Start of EXCERPTED PASSAGE

Sunday 9 February 2014

Private sector, public goods: 'healthy partnerships'

The provision, financing and regulation of healthcare will be crucial if the best-case predictions of 'Africa Rising' are to be realised. Private providers may have a major role.

One key variable is whether public policy is open-minded enough to catalyse this potential -- beyond just the excitable rhetoric on public-private partnerships discussed in a previous post.

While some familiar patterns and problems persists, at least two broad shifts are underway in many settings. Many governments are ill-prepared for the first one, which is largely a function of demographic and economic trends: some long-term shift in aggregate disease burden towards non-communicable 'lifestyle' and diet-related diseases (such as Type-II Diabetes) associated with the 'new urban middle classes'.

End of EXCERPTED PASSAGE

- REQUIRED ACTION A -
In the healthcare post, which disease is given as an example of the non-communicable "lifestyle" and diet-related diseases?
- REQUIRED ACTION B -
Quote the healthcare post word for word between "Private sector, public" and "in a previous post.", inclusive.

Start of INFORMATION SUPPLIED

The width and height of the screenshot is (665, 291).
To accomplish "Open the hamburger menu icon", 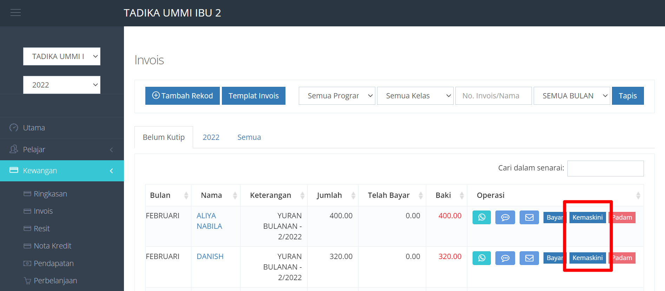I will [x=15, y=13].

End of INFORMATION SUPPLIED
Start of INFORMATION SUPPLIED

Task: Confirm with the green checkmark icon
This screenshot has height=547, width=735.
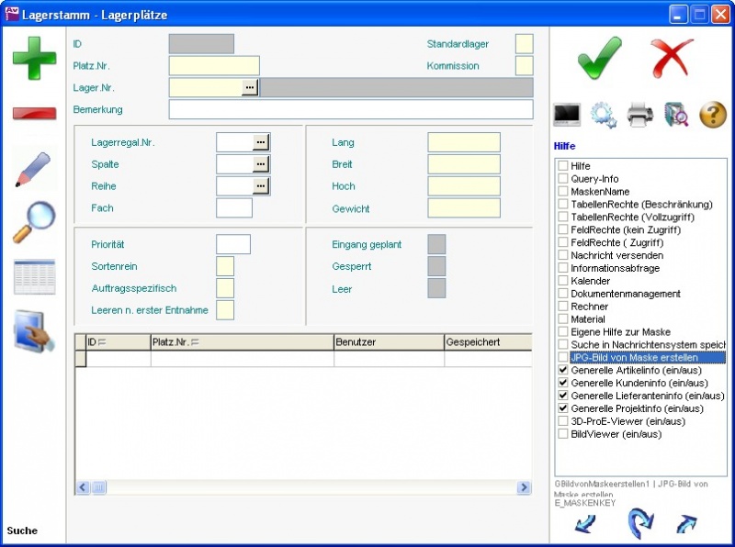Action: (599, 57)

End of INFORMATION SUPPLIED
Start of INFORMATION SUPPLIED

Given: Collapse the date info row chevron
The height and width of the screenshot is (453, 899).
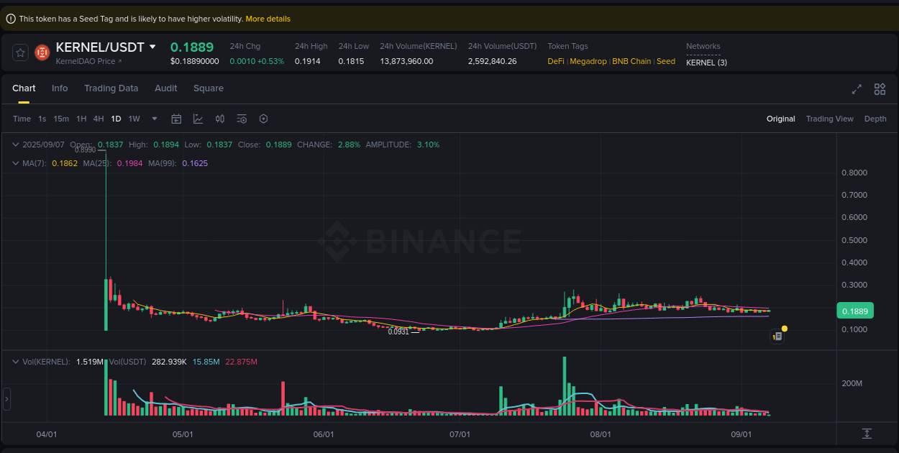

End of INFORMATION SUPPLIED

- ANSWER SPACE A -
Type-II Diabetes

- ANSWER SPACE B -
Private sector, public goods: 'healthy partnerships'

The provision, financing and regulation of healthcare will be crucial if the best-case predictions of 'Africa Rising' are to be realised. Private providers may have a major role.

One key variable is whether public policy is open-minded enough to catalyse this potential -- beyond just the excitable rhetoric on public-private partnerships discussed in a previous post.